Qazai pulled himself to the edge of the chair and pointed a finger at Webster, his words slow and filled with the certainty of the inspired.
“Mr. Webster, I have provided for my family for over thirty years. I am a constant man. But you, you have some resentment I do not understand. Perhaps you measure yourself against other men and find yourself wanting. So you do reckless things. You flirt with criminals, with prison. You are vain and weak. You even flirt with my daughter.” The words hit Webster with the force of some shameful but indistinct recognition, like a drunken impropriety remembered the next day. He shook his head and started to speak. “No,” said Qazai, “you will listen to me. Go back to your wife. Go back to your family. And when you have committed yourself to them, when you are a whole man, then we can talk about me. And my son.”
Qazai stood up and looked at Hammer. “In the meantime, I want my report. Tomorrow.”
Webster was standing too now, reaching for something to say or do that would settle this for good, but he was thrown, and nothing came. All he could do was listen impotently to Hammer.

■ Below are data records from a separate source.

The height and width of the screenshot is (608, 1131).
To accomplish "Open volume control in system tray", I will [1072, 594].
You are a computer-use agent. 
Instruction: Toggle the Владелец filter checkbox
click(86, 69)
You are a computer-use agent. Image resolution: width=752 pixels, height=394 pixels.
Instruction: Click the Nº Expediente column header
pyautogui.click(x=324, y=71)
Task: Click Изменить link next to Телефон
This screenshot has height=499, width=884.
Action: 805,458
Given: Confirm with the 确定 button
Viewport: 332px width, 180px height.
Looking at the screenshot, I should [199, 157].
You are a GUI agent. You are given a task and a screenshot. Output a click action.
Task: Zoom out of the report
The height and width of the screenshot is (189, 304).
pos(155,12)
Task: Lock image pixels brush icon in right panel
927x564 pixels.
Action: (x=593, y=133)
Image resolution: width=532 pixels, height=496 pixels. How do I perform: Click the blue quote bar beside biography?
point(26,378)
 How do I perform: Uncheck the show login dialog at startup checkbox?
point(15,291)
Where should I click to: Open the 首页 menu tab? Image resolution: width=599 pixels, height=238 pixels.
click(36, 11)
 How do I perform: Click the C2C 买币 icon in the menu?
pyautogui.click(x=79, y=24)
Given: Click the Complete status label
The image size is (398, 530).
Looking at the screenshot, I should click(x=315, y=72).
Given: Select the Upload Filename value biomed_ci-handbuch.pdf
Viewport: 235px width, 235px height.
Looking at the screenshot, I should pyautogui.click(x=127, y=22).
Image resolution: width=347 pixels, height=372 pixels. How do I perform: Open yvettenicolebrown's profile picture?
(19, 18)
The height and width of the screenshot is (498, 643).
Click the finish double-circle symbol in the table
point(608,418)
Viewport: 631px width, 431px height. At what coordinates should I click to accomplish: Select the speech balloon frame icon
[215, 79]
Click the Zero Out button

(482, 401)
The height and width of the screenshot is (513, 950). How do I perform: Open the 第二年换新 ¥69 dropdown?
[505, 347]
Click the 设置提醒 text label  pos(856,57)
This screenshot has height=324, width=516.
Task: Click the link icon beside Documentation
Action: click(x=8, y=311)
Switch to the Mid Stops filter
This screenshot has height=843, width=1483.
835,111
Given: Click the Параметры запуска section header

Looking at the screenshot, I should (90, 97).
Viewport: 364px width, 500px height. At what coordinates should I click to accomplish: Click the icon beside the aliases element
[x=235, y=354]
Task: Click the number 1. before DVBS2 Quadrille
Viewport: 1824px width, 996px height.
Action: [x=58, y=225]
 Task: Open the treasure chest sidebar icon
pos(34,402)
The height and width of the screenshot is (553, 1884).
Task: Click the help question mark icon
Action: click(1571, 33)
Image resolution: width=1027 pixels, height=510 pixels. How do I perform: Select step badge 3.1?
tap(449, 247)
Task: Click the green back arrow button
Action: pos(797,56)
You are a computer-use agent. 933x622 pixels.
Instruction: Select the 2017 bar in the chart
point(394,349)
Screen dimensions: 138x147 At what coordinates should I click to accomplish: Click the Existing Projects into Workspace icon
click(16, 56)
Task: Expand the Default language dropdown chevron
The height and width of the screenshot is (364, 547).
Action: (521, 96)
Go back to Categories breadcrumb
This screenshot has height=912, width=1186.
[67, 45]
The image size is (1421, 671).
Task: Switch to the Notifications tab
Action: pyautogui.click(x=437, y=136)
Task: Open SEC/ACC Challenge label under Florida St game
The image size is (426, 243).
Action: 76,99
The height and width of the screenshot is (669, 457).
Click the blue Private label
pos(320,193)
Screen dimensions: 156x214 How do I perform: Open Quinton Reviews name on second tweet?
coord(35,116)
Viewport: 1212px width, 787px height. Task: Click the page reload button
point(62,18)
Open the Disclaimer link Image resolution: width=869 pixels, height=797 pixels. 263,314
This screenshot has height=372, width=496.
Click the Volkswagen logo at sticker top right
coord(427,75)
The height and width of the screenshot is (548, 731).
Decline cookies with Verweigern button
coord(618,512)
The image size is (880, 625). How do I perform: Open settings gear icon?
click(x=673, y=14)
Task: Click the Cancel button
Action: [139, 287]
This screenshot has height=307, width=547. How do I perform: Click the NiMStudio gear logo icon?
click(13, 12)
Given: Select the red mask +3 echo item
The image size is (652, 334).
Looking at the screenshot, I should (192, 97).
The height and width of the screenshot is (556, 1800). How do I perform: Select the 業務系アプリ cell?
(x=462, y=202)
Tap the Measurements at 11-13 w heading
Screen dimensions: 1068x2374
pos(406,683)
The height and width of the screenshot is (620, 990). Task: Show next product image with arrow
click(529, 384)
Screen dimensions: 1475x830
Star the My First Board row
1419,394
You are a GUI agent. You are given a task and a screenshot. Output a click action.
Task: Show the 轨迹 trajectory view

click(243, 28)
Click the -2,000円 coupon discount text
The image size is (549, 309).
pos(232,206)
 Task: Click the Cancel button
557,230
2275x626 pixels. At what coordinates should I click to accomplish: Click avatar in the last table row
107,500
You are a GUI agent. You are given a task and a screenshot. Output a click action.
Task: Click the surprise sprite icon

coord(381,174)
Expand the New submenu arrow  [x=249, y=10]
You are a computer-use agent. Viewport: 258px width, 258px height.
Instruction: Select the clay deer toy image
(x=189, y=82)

“You’ll have it in a week.”
“Tomorrow. Or I go to the papers.”
“In one week. Or on the front of tomorrow’s FT will be a big fat story about how no one wants to buy your company because you might be an art thief. And whatever you’ve started in Italy needs to stop or I’ll leak that too.”
“I haven’t started anything, Mr. Hammer.”
“Well you can stop it anyway.”
Qazai straightened himself. He was almost a head taller than Hammer and he did his best to look down on him from the greatest possible height.
“I’m beginning to understand the ethics of your industry, Mr. Hammer.”
Hammer returned his gaze, a trace of a smile at the corners of his mouth. “And I yours.”
OUTSIDE, Mount Street was reassuringly sane. The sun shone, taxis rolled past, people strolled about. Webster felt like he had been in some infernal show, a diabolical entertainment, and even though he had been released into the light his thoughts still whirled in confusion.